UNESCO officially recognized the codex on Monday, according to Haaretz, deciding it belongs in its registry of 300 items and collections from all over the world. The registry already includes two other items from Israel: the Israel Museum’s Rothschild Miscellany, a collection of illustrated 15th-century manuscripts, and the Pages of Testimony at the Yad Vashem Holocaust Museum, which documents the names and stories of Holocaust victims.

Written in northern Israel around 930 CE, the codex has a storied and transient history. It was smuggled into Israel from Syria 60 years ago, and since then 200 of the original 500 pages have mysteriously disappeared.

An award-winning 2013 book — “The Aleppo Codex: In Pursuit of One of the World’s Most Coveted, Sacred and Mysterious Books” — chronicles its history.

According to Haaretz, 7,200 pages of Isaac Newton’s papers, which are stored in Israel’s National Library in Jerusalem, was also added to the UNESCO registry this week.
And this item, reported by Jewish Telegraphic Agency, July 12, 1976:


A facsimile edition of the oldest known manuscript of the Hebrew Bible — the Aleppo Codex — was published by the Hebrew University last week. It is the fruit of 20 years’ work by a team of Hebrew University scholars, headed by Prof. Moshe Goshen Gottstein. The 500-page red and blue leather-bound facsimiles will sell for $400 apiece.

The Aleppo Codex was first published in about 900 AD in Tiberias by Aharon Ben Asher, a master of the textual tradition. By the end of the 11th century, the manuscript had been carried off from Jerusalem to Cairo. But it was subsequently transferred to Aleppo, Syria where it remained in the possession of the Jewish community. During Israel’s War for Independence in 1948, the Syrians tried to burn the Biblical treasure, but 600 of the 800 pages were saved.
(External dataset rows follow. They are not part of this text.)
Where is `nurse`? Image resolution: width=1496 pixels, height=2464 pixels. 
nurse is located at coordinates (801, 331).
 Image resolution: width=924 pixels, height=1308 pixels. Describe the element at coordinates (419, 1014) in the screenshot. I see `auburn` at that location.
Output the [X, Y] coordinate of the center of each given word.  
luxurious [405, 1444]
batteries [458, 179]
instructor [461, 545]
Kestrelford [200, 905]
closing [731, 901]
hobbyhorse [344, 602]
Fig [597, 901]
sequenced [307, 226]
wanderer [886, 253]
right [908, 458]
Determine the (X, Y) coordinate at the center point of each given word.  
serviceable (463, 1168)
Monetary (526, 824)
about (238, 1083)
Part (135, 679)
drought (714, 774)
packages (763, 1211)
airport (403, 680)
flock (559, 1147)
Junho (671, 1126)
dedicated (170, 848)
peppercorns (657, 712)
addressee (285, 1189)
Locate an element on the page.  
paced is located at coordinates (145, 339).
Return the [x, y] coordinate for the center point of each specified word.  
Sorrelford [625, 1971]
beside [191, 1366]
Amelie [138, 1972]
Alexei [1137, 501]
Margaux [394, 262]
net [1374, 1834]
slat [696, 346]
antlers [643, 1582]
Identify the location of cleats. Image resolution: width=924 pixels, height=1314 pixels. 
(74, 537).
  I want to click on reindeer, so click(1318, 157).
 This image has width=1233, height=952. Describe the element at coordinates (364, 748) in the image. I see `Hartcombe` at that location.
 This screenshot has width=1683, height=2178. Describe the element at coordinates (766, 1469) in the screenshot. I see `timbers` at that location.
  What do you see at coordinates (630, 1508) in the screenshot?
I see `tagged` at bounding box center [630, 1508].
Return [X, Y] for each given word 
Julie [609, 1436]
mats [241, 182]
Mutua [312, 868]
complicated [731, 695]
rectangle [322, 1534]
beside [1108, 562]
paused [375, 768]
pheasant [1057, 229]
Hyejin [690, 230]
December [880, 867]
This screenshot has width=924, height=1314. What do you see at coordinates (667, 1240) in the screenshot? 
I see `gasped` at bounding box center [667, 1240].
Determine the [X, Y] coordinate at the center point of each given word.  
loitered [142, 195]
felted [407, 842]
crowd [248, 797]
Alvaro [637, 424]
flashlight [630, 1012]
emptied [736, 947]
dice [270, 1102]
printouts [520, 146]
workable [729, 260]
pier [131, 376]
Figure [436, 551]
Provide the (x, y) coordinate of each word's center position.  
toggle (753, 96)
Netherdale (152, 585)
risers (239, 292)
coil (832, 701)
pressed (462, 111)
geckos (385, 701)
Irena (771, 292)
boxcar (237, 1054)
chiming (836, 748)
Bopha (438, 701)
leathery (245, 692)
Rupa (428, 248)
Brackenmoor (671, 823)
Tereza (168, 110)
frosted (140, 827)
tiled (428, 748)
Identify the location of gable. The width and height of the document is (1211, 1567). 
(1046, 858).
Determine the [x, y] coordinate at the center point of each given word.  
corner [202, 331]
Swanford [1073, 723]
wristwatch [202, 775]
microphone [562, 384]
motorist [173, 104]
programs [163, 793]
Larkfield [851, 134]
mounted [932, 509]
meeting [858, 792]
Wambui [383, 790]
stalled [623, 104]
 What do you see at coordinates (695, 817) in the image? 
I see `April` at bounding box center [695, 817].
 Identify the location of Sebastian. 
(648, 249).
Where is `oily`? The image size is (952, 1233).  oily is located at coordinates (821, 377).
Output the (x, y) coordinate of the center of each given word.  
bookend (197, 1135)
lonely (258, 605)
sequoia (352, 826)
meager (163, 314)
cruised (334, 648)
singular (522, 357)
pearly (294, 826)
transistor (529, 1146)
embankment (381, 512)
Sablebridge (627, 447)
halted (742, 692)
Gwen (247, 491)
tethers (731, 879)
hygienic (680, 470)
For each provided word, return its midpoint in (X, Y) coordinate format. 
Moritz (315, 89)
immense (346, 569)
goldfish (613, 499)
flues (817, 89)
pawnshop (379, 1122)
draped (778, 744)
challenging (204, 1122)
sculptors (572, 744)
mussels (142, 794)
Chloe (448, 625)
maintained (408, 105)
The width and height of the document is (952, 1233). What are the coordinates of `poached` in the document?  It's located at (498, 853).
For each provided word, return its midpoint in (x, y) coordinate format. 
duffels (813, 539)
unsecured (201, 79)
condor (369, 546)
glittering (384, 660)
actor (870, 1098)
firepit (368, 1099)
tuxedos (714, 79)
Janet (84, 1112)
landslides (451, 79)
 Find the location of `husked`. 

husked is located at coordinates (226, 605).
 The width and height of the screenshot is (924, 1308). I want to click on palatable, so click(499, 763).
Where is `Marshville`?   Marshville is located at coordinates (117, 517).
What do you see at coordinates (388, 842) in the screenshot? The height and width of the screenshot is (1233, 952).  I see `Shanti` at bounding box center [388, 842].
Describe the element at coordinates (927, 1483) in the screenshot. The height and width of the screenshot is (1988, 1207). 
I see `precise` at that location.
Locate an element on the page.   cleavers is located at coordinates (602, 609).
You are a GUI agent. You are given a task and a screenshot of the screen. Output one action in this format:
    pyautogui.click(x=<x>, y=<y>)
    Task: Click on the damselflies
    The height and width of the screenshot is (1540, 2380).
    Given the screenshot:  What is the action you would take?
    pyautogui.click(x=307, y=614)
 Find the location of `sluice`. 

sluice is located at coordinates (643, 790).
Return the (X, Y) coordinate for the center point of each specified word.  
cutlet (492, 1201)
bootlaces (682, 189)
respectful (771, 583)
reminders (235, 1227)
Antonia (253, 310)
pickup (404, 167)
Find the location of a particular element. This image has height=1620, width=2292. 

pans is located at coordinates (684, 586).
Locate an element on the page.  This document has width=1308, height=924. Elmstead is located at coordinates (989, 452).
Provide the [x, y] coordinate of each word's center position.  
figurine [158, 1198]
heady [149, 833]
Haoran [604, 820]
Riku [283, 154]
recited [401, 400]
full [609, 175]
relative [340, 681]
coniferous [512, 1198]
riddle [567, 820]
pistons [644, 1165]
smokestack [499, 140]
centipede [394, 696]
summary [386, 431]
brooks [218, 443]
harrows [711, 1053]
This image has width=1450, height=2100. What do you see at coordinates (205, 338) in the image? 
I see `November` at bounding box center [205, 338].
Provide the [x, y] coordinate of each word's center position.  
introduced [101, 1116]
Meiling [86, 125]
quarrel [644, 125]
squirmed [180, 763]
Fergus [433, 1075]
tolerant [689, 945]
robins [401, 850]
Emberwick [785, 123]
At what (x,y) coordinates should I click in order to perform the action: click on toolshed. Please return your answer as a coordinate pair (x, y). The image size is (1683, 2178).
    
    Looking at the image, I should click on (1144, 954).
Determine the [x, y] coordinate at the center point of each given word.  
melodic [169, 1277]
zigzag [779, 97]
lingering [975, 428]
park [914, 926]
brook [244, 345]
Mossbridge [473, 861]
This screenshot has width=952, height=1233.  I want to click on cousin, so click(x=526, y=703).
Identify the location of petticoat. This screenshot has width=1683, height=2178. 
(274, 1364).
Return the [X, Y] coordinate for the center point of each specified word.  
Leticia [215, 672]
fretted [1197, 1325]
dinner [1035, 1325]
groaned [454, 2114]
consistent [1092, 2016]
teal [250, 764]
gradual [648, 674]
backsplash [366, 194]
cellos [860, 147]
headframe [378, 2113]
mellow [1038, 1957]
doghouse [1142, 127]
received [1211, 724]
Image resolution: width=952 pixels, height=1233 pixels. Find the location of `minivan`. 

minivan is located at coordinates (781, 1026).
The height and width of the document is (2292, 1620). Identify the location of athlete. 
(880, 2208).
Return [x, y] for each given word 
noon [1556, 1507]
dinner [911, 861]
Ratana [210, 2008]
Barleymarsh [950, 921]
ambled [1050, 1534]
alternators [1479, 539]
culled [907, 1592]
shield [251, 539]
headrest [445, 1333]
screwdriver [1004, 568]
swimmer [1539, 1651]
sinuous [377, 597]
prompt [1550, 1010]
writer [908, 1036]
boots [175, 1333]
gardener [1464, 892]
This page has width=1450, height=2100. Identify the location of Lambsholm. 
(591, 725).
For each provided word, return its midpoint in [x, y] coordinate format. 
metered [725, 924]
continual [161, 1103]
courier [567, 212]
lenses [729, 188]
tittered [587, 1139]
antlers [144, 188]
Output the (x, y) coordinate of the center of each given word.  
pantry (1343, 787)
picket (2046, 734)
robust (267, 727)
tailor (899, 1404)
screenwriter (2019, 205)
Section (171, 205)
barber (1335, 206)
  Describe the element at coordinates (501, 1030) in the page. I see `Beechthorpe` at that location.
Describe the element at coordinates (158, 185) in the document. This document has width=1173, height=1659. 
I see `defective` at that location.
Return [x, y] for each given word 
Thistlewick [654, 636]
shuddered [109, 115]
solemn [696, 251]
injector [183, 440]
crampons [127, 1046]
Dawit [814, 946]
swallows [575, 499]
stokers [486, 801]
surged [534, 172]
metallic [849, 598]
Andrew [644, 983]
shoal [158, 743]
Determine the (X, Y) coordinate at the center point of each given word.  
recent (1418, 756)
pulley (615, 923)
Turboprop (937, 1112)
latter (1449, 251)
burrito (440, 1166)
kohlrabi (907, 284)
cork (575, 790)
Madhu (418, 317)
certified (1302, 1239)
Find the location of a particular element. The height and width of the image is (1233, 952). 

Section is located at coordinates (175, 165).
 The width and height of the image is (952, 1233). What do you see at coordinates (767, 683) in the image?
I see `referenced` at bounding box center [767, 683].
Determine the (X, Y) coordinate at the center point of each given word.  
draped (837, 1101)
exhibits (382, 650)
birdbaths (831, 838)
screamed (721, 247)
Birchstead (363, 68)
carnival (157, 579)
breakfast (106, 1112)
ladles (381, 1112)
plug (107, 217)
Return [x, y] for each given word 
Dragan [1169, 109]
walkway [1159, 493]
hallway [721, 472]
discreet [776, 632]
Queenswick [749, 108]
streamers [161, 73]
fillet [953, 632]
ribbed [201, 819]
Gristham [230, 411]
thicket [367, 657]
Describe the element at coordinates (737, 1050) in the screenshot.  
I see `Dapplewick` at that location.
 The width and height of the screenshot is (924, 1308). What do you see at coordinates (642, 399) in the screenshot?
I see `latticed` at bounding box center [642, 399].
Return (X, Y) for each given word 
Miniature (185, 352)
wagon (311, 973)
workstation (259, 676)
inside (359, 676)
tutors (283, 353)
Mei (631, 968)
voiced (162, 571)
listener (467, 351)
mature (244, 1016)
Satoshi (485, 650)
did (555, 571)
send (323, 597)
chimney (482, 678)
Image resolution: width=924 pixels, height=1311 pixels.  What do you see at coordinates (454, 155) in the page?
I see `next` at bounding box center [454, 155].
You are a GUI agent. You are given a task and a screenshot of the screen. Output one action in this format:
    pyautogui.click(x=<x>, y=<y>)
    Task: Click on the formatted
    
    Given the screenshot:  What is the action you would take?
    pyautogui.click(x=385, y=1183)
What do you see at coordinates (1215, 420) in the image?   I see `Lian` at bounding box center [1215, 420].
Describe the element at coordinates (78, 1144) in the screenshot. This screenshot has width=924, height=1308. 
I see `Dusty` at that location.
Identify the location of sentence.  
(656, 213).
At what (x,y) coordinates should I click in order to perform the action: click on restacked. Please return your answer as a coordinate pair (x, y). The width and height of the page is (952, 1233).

The manuscript was smuggled out of Syria in 1956 and delivered to President Yitzhak Ben Zvi of Israel for safe-keeping. It is now at the Ben Zvi Institute in Jerusalem. Most of the Pentateuch is among the lost portion. The manuscript begins with Deuteronomy, Chapt. 28, Verse 17. It includes the books of Joshua, Judges and Samuel but Kings I is missing and only parts of Kings 2 have been preserved. The books of Isaiah and Ezekial are complete, but only parts of Jeremiah are preserved. Most of the minor prophets, the Book of Psalms and Chronicles are also preserved.